### Task prompt
Repeat the stretch of the data from the line containing "Toggle the Fiche checkbox for DiapAco_F row" through the line containing "Open hot product link on first card", both ends included, and nothing else. Leave the pictures out of your answer.

### Data supplied
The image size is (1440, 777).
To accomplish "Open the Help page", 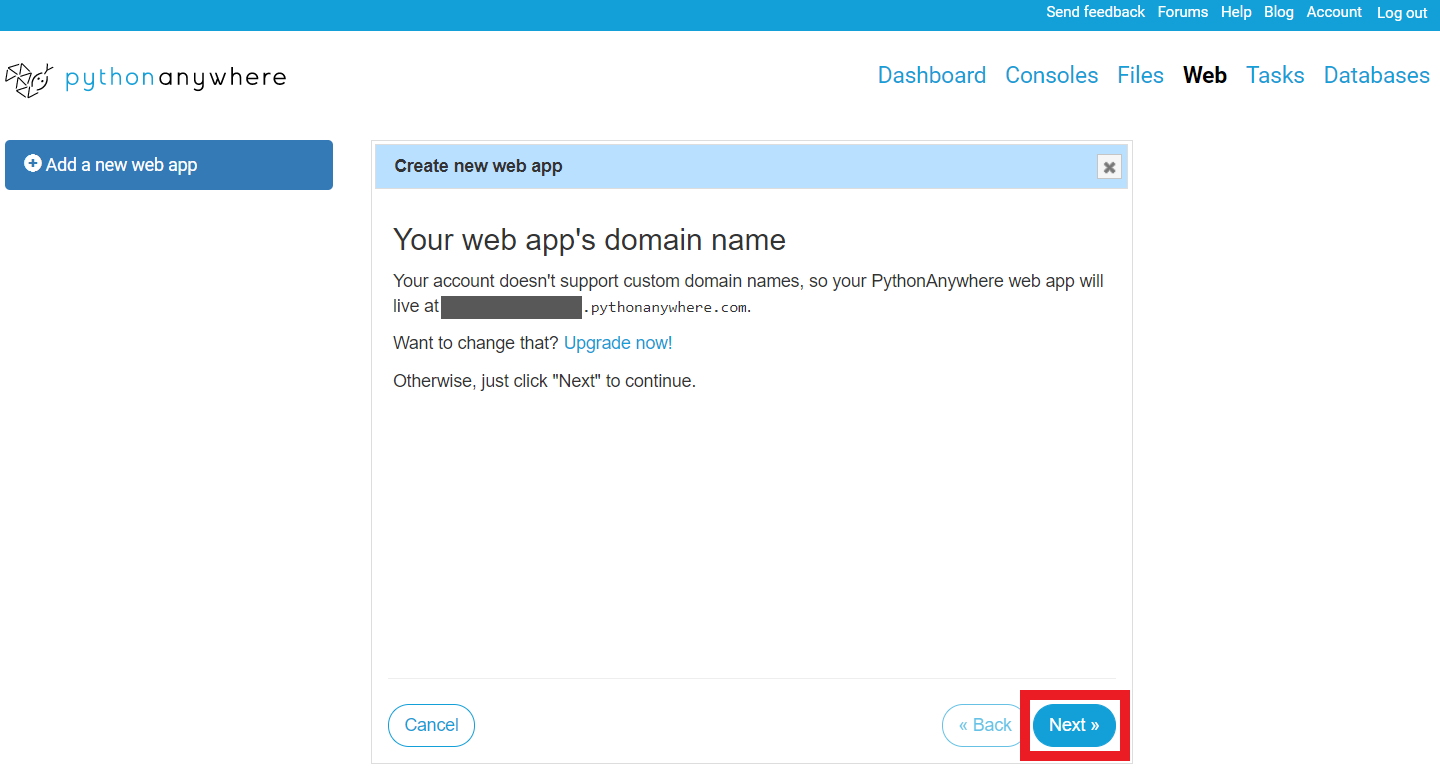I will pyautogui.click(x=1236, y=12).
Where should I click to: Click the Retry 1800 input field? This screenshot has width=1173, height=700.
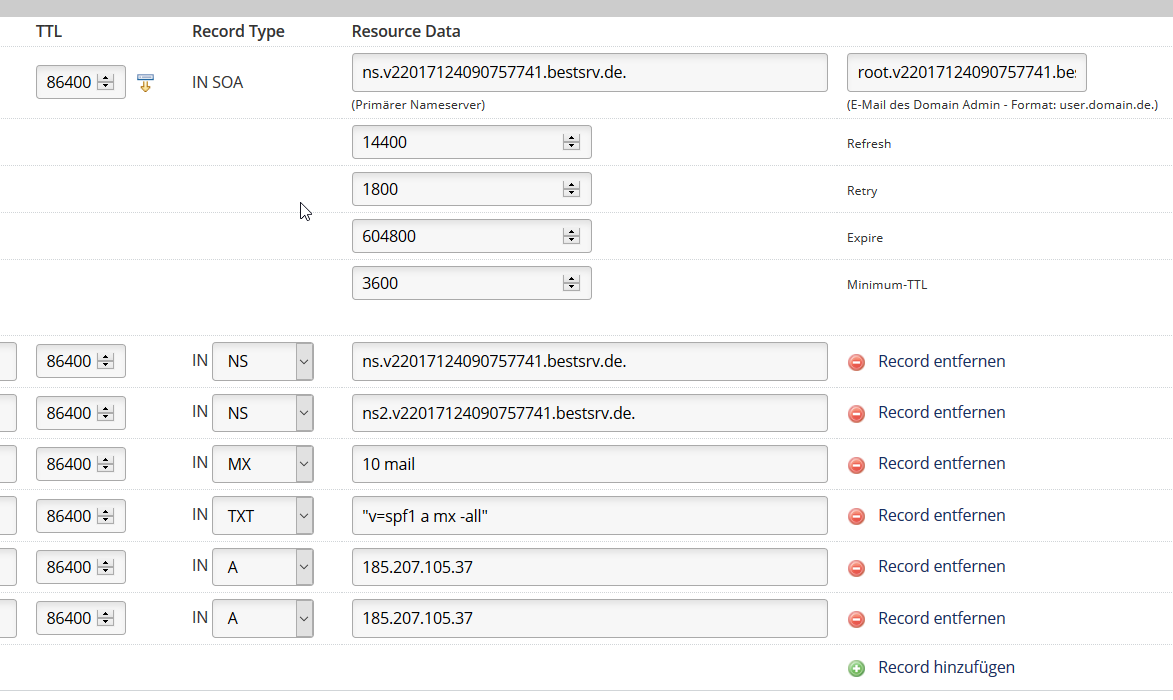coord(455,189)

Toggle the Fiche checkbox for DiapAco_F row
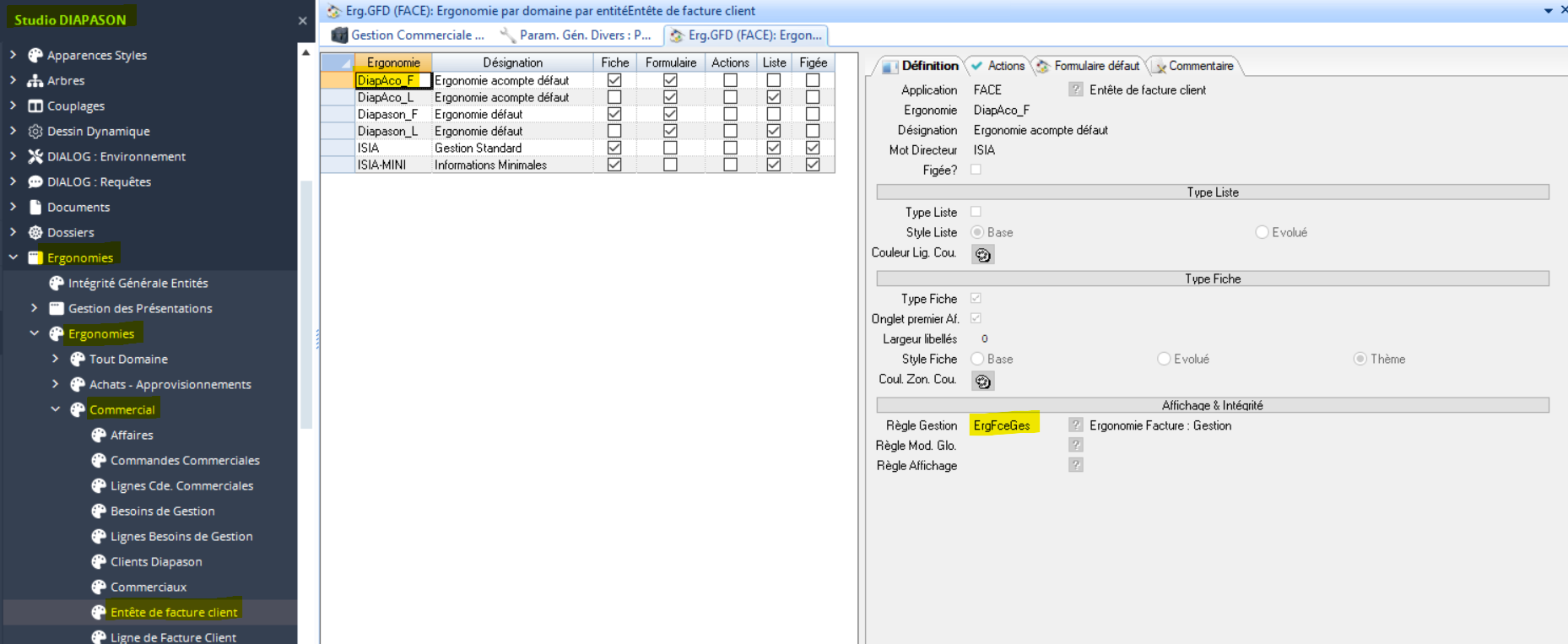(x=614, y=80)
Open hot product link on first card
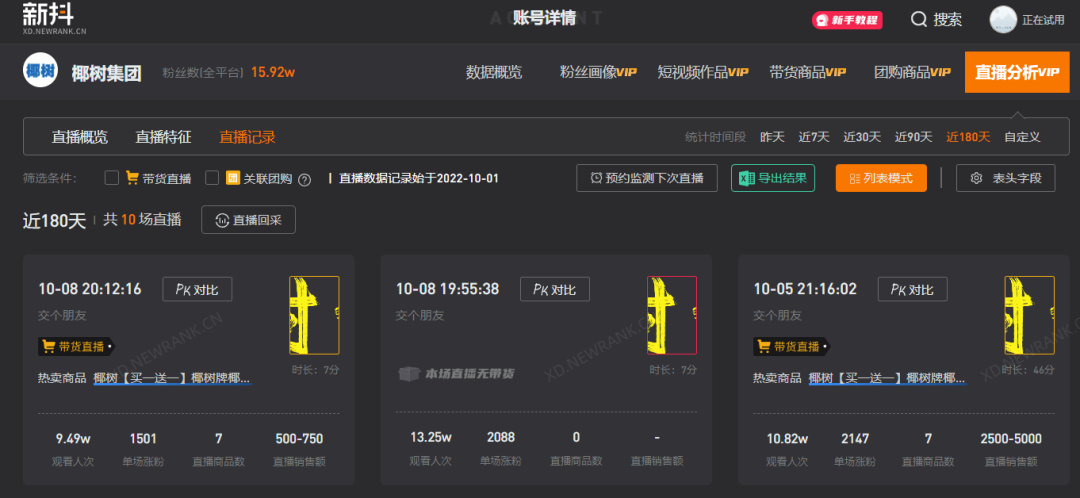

--

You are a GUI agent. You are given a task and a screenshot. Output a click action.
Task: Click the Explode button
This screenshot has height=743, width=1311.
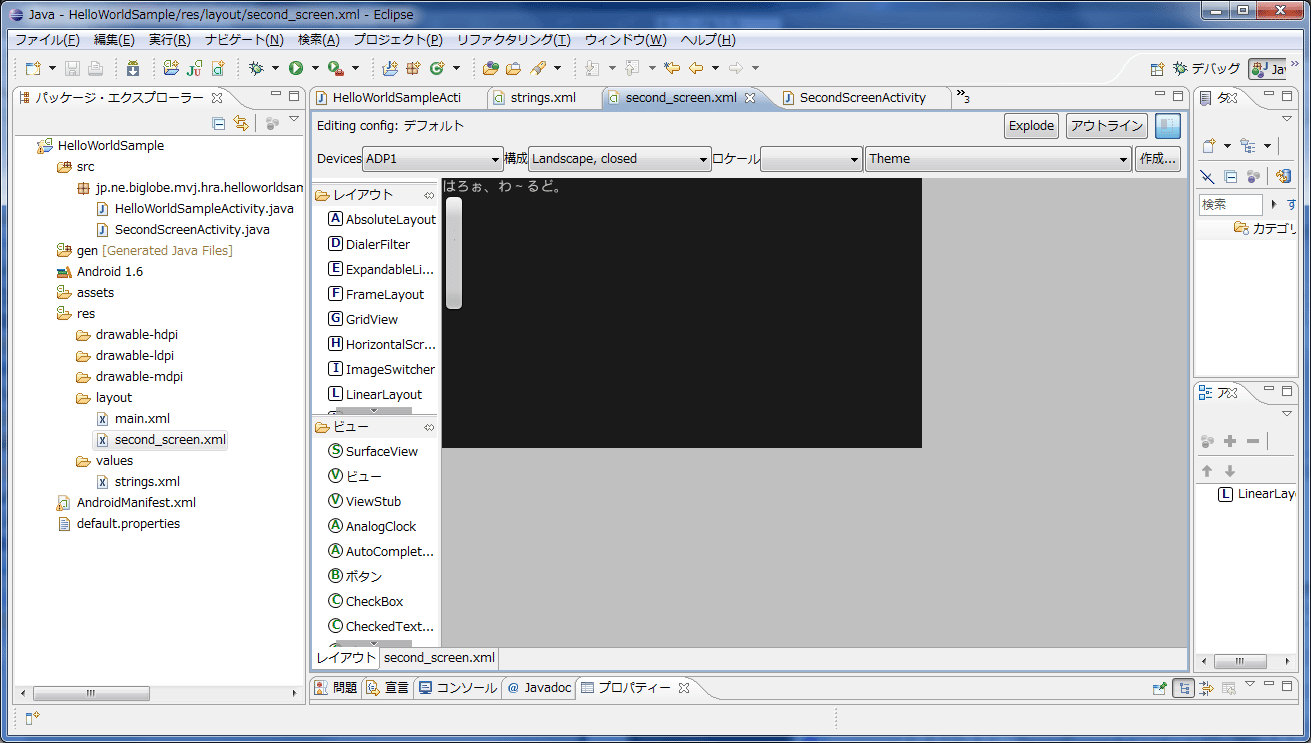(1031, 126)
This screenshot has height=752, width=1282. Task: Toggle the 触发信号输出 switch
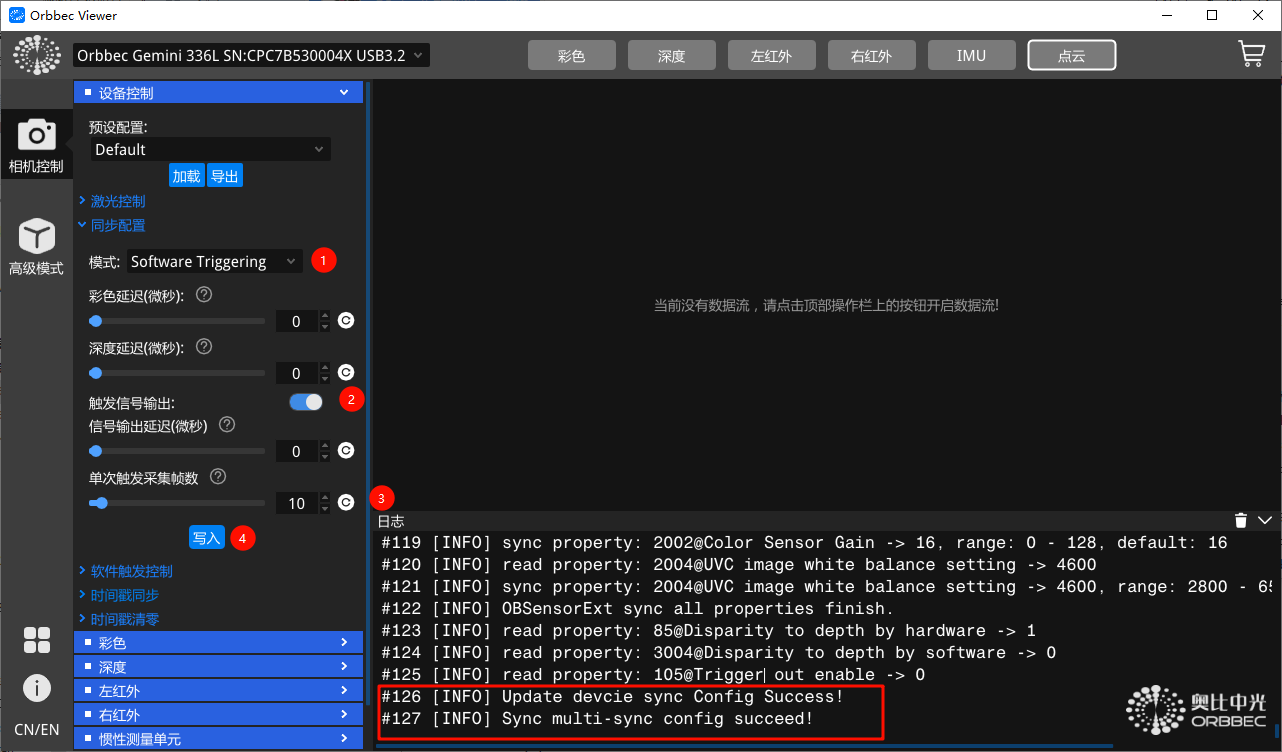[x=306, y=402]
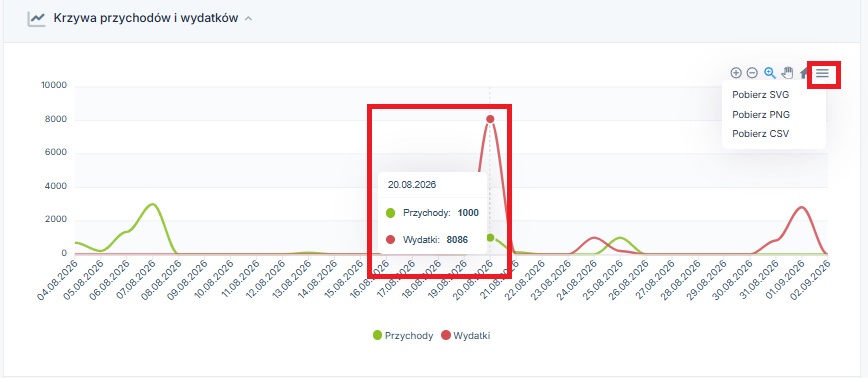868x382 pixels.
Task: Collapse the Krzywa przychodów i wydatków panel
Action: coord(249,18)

### Solution
Toggle the Fiche checkbox for DiapAco_F row
(x=614, y=80)
Open hot product link on first card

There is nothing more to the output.